Passage shown.
The 1996 Monaco Grand Prix (formally the LIV Grand Prix Automobile de Monaco) was a Formula One motor race held at Monaco on 19 May 1996. It was the sixth race of the 1996 Formula One season. The race was run in very wet weather,  and set a record for the fewest cars to be running at the end of a Grand Prix race, with the three podium finishers being the only cars left. 

Olivier Panis scored his first and only win of his Formula One career, earning the last Formula One victory for the Ligier team, and the first ever for engine manufacturer Mugen-Honda, after switching to slick tyres in a well-timed pitstop. Second place went to David Coulthard in a McLaren-Mercedes. Johnny Herbert was the last finisher in a Sauber, scored his only points of the season. 

This was the last win by a French Formula One driver until Pierre Gasly won the 2020 Italian Grand Prix.

Report

Practice and qualifying
Michael Schumacher had taken pole position but had caused controversy on his slowing down lap when he impeded Gerhard Berger right at the end of the session. Coming out of the tunnel Schumacher was cruising slowly, acknowledging the crowd, while Berger was on a fast lap. Schumacher tried to get out of Berger's way but the Austrian had to spin at high speed to avoid the Ferrari, entering the chicane backwards.

The Ligiers were 14th and 17th in qualifying, both below their expectations after the team had mis-firing issues, preventing a top six position.

Items.
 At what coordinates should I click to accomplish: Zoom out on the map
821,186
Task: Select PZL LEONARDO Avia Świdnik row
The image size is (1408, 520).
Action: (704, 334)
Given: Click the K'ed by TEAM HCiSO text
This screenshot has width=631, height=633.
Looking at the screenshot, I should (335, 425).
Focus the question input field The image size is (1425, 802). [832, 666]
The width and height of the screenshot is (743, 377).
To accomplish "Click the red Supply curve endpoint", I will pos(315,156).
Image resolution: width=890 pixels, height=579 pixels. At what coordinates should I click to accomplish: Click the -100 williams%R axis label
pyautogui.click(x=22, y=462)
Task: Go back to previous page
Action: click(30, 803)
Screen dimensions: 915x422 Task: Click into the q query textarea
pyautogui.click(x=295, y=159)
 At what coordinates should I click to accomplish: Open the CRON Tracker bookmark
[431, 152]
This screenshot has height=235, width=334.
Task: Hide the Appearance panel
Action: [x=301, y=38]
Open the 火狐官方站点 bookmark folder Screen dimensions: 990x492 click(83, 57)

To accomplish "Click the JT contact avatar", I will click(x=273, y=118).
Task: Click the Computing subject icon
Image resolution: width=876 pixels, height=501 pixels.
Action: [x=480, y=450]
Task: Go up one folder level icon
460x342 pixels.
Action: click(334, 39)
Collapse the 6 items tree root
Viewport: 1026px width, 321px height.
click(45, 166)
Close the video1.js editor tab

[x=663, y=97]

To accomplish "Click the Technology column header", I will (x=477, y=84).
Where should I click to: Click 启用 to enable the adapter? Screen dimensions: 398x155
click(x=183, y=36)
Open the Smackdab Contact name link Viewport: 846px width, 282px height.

Short task. Reproduce, word for word, the part of the passage on the 1996 Monaco Grand Prix that begins with the words containing "Olivier Panis scored" and ends with "Italian Grand Prix.".

Exercise answer.
Olivier Panis scored his first and only win of his Formula One career, earning the last Formula One victory for the Ligier team, and the first ever for engine manufacturer Mugen-Honda, after switching to slick tyres in a well-timed pitstop. Second place went to David Coulthard in a McLaren-Mercedes. Johnny Herbert was the last finisher in a Sauber, scored his only points of the season. 

This was the last win by a French Formula One driver until Pierre Gasly won the 2020 Italian Grand Prix.